Ahora, Antonio viene a Toledo cada fin de semana. Me rodea de cuidados, ternura, me apoya y ayuda a sobrellevar el dolor y la escayola, asegurando que me esperará hasta el altar. Y Diego llama cinco veces al día desde Suiza, rogándome que acepte huir con él: “Volveré, te llevaré en secreto en avión a mi lado.” Su voz es como un veneno que intoxica mi conciencia, pero es terriblemente seductora. Mi corazón grita: elige el amor, lánzate al abismo con Diego. Pero la razón, la educación, la moral insisten: quédate con Antonio, olvida esta locura, no destruyas todo lo construido. Estoy dividida. A veces pienso: ¿y si los aparto a ambos de mi vida? ¿Me voy, para no traicionar a uno ni torturarme por otro? Pero, ¿es eso lo correcto?

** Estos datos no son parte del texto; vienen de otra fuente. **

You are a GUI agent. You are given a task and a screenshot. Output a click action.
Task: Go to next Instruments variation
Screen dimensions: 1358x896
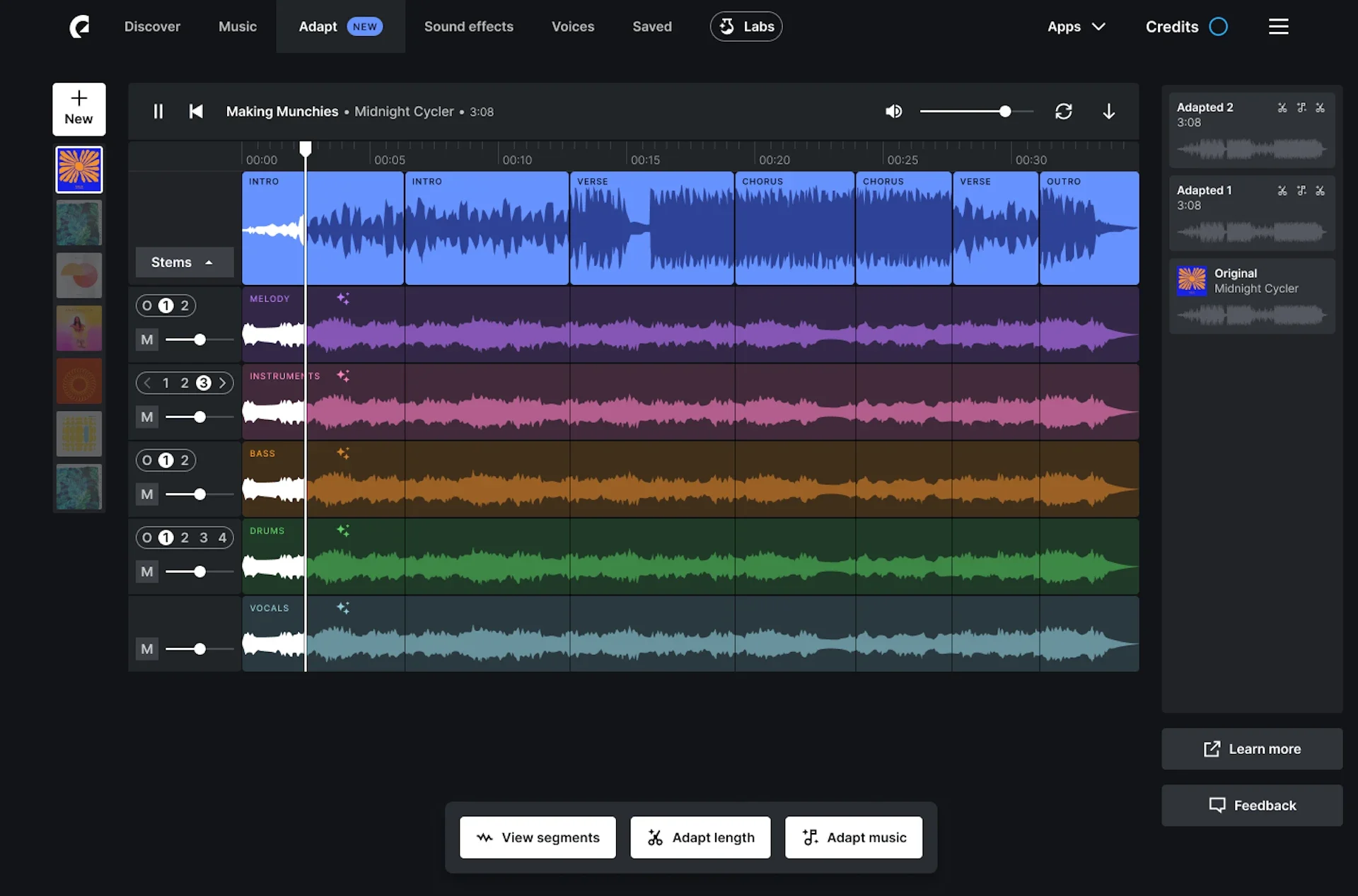(x=223, y=383)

No duermo en las noches, imaginando cómo Antonio me pone el anillo, y luego, cómo Diego me besa en algún pueblo suizo junto al lago. Uno es mi fortaleza, el otro mi incendio. Los padres de Antonio me han aceptado como a una hija, y estoy a punto de romperles el corazón. Diego está dispuesto a dejar a su familia por mí, y temo destruir su vida si lo rechazo. ¿Cómo elegir entre el deber y la pasión? ¿Cómo no convertirme en alguien que traiciona a todos, incluyéndome a mí misma? Estoy atrapada en este caos de sentimientos y no veo una salida. Decidme, ¿qué debo hacer, cómo seguir adelante con este amor que me desgarra?”